Text segment —
Neoliberal Integration and Territorial Defense

Raul Romero*

Members of the community guard of Santa María Ostúla.

When in 2001 the Mexican political class denied the possibility of a profound reform of the Mexican State, which through the recognition of the Accords of San Andrés Sakamch’en de los Pobres would open the door to a new relationship between originary peoples and the State, it contributed to the aggravation of various problems and generated consequences that we observe to this day.

One of these has to do with the intensification of the process of accumulation by dispossession, which has accelerated since the reform of Article 27 of the Constitution, which meant the privatization of ejido and communal land. The territorial reordering that Mexico needed for the neoliberal integration with North America was extinguishing the few and diminished lights of the agrarian revolution of the beginning of the century. Recognizing native peoples as entities of public law and harnessing the discussion on territorial self-determination was something that was completely at odds with the neoliberal project. The politicians who rejected the San Andres Accords at the same time reaffirmed their adherence to the neoliberal consensus.

The history that followed is widely known: through projects such as the Plan Puebla- Panama, which would become the Mesoamerica Project and which today has resumed as the misnamed Mayan Train and the Inter-Oceanic Corridor promoted special economic zones and development poles where the peoples had won historic battles in defense of their territory. If North American neoliberal integration had been contained, it was thanks in part to the resistance and strong social and community fabric of the originary peoples, campesinos and broad popular sectors.

Another outcome to be analyzed is the route taken by the peoples who decided to promote their de facto autonomy and continue in  defense of their territories. The EZLN communities are the most emblematic case worldwide. In their own words, they say that they went from the time to ask for and the time to demand, to the time to practice their rights. With their resistance and rebellion they have managed to build a very different world based on ruling by obeying, with self-management and self-determination in 43 autonomous entities, among which the 12 Zapatista Caracoles stand out.

The Zapatista communities were not the only ones to opt for this path. Other peoples, communities, neighborhoods, tribes and nations, most of them organized in the National Indigenous Congress, decided to continue defending their territories. Whether rebuilding their communal guards or community police, promoting their community radio stations, strengthening their traditional authorities, strengthening their clinics or autonomous schools or recovering and creating productive projects, these originary peoples have given all their energies in defense of the commons. To confront municipal, state or federal governments, which are linked to powerful national and transnational corporations, indigenous peoples have explored various legal and political avenues of resistance. In some cases, they have been met with attacks by paramilitary groups or armed gangs of organized crime who, through assassinations, disappearances, forced displacements, threats and other violence, have tried to eliminate the peoples in resistance.

Task set —
(a) Write out the passage of the essay on territorial defense that begins with "The history that" and ends with "broad popular sectors.", changing "Mayan Train" to "Tren Maya".
(b) Write what comes next in the essay on neoliberal integration and territorial defense, starting after its last sentence.

(Saved data entries)
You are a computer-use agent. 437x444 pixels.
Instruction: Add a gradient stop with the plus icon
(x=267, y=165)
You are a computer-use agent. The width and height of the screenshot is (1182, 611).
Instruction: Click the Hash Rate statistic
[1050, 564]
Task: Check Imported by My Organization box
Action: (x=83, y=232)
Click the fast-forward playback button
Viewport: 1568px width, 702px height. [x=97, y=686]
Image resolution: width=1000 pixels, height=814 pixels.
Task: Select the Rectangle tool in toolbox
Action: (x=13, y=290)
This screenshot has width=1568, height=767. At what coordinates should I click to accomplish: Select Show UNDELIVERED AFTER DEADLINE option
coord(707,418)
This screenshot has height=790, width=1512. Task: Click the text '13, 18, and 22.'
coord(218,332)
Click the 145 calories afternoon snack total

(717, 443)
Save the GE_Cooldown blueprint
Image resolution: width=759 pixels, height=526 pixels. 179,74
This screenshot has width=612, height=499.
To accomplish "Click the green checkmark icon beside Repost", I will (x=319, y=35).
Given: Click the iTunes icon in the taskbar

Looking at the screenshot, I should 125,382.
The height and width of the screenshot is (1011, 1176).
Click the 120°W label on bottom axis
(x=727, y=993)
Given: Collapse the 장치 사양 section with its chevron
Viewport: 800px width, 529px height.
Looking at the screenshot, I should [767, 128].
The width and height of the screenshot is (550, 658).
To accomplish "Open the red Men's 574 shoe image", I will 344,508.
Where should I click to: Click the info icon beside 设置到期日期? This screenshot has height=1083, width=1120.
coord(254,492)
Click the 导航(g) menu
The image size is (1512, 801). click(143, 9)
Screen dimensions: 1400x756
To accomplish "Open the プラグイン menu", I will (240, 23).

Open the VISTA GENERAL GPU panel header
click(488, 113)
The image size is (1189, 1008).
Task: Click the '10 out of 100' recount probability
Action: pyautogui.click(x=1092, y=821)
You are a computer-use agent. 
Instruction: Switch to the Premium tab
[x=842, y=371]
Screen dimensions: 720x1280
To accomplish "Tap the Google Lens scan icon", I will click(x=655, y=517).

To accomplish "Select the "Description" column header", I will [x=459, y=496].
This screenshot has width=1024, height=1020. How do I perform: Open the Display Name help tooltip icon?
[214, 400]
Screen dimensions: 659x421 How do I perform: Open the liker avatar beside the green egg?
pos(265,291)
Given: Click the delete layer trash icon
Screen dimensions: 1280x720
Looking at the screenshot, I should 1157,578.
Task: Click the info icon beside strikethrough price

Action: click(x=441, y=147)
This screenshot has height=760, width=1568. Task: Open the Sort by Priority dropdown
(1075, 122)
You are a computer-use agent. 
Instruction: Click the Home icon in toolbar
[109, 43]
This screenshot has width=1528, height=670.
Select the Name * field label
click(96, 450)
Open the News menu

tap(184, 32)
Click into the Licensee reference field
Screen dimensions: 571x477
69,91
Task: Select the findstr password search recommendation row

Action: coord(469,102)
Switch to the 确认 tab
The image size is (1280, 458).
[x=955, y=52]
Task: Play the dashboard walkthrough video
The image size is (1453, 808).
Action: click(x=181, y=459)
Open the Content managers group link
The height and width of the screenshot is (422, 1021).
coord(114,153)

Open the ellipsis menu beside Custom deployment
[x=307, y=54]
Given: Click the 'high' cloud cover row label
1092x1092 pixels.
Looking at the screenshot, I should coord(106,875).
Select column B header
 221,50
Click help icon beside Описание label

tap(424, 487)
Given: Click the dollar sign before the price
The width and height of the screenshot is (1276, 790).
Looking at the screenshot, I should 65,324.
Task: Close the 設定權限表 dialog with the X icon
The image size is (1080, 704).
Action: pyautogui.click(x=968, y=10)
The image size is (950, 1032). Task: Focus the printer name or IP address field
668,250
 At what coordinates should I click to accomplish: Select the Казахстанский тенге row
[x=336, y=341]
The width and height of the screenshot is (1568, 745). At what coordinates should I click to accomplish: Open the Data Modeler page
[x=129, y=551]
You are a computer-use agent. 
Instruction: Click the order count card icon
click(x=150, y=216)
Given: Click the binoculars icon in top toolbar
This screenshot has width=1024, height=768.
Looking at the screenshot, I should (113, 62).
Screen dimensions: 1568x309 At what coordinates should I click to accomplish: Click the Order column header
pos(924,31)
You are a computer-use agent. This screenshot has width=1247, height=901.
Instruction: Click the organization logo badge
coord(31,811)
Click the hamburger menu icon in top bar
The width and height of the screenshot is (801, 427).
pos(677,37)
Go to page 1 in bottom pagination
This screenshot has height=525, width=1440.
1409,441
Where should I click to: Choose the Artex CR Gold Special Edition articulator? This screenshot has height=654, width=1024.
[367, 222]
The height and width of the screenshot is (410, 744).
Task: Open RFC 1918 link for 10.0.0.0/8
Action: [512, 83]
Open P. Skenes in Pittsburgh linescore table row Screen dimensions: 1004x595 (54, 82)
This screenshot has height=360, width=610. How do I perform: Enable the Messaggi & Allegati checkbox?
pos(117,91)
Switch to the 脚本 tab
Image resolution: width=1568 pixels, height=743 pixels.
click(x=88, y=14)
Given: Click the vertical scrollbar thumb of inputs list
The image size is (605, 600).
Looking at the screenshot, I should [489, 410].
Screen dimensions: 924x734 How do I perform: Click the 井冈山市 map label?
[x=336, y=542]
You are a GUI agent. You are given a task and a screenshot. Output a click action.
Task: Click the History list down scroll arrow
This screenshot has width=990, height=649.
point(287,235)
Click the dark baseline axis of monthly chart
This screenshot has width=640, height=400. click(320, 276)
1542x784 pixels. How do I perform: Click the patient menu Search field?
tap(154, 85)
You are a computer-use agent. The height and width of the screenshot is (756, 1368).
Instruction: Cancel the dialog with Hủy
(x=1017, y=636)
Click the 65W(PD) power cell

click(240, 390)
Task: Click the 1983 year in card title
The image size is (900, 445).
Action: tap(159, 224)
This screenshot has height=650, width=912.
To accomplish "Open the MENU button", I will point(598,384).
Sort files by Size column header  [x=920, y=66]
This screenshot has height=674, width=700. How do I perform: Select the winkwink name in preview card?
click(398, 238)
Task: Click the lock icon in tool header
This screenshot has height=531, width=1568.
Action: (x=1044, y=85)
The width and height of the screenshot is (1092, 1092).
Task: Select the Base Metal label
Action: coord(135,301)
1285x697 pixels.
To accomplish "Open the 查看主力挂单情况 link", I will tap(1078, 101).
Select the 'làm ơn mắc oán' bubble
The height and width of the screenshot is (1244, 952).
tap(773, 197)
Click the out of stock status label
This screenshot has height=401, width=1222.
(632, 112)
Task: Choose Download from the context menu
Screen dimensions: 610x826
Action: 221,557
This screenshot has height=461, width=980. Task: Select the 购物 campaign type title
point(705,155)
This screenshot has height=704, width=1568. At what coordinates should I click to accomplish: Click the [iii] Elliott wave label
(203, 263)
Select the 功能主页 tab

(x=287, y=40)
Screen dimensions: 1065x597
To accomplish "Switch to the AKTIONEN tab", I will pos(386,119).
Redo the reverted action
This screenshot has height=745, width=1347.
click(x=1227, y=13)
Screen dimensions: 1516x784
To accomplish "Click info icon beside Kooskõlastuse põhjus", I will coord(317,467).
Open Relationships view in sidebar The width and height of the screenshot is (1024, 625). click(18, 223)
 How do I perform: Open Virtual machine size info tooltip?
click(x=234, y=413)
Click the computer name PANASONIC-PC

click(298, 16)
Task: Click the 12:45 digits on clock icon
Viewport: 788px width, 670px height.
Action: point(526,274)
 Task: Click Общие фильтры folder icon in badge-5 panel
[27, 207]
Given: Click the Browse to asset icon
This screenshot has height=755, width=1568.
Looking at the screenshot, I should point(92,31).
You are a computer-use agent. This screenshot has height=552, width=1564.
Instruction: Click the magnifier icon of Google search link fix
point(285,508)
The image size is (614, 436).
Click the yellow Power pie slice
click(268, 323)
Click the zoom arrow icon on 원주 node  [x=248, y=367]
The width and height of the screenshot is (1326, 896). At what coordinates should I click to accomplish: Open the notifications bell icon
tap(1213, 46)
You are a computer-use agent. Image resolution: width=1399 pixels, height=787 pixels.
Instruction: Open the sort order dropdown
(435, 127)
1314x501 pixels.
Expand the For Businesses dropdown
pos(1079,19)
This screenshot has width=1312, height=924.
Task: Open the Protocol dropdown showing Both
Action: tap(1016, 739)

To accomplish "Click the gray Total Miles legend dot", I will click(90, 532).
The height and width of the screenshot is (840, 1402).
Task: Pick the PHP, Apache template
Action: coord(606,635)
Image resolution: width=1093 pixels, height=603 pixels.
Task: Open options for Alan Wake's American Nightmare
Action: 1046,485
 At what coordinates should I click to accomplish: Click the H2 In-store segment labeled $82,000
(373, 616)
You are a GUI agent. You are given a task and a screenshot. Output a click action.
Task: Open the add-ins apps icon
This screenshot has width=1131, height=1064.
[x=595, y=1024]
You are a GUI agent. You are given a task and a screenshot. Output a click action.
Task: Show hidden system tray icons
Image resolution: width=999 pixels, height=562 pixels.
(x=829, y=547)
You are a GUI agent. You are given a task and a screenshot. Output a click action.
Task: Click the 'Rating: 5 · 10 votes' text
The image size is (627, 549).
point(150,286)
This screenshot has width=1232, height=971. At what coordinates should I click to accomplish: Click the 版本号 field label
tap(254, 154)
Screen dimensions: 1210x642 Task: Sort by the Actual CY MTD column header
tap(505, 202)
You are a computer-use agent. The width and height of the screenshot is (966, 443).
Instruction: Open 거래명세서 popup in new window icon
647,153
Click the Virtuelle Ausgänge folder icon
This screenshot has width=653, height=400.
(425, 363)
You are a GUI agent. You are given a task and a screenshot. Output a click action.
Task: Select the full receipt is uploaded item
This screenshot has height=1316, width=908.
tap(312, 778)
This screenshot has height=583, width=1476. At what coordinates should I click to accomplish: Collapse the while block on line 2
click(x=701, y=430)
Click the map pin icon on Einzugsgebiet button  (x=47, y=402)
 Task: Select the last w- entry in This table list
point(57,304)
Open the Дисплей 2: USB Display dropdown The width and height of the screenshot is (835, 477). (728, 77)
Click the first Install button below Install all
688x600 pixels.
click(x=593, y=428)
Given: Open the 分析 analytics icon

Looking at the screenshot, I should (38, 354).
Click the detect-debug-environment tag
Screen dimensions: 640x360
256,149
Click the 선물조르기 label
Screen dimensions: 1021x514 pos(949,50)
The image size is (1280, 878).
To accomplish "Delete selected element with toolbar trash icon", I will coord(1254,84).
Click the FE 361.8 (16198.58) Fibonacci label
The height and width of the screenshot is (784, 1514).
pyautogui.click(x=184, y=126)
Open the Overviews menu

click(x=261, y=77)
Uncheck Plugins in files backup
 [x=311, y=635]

Answers —
(a)
The history that followed is widely known: through projects such as the Plan Puebla- Panama, which would become the Mesoamerica Project and which today has resumed as the misnamed Tren Maya and the Inter-Oceanic Corridor promoted special economic zones and development poles where the peoples had won historic battles in defense of their territory. If North American neoliberal integration had been contained, it was thanks in part to the resistance and strong social and community fabric of the originary peoples, campesinos and broad popular sectors.

(b)
In Ostula, the people govern and the government obeys.

The Nahua community of Santa María Ostula is an example of this violence that the State and capital launch against the people for the purpose of dispossession. In 2009, thousands of community members of Ostula took on the task of recovering hundreds of hectares of land held by caciques and small landowners and desired by tourism, mining, organized crime and precious wood companies.

The people of Santa María Ostula created there an initiative of autonomy that gained the attention of other peoples of the region and the world. To eliminate and displace this Nahua people in resistance, the State and legal and criminal corporations intensified a war that today has left 36 community members murdered and another five disappeared. This violence is not a thing of the past. Last August 10, Froylan de la Cruz Ríos, a member of the community, was disappeared and later found brutally murdered. This happened at the same time that the governor of Michoacán, Alfredo Ramírez Bedolla, threatened to evict the people in resistance.

Within the same strategy of violence of accumulation by dispossession, we could identify the one undertaken against the peoples of the Indigenous and Popular Council of Guerrero-Emiliano Zapata in Guerrero, the aggressions in Oaxaca against the peoples of the Union of Indigenous Communities of the Northern Zone of the Isthmus, the attacks against the Zapatista communities in Chiapas or the assassination in Morelos of Samir Flores Soberanes.

These peoples, who since 2001 have undertaken new strategies for the defense of their territories and life, in fact dispute the legal and criminal corporations in the most concrete terms. A different State would bet on reinforcing them, not abandoning them, denigrating them and waging war against them. This has not happened so far.

* Sociologist

Original text in La Jornada on August 26th, 2023.
English translation by Schools for Chiapas.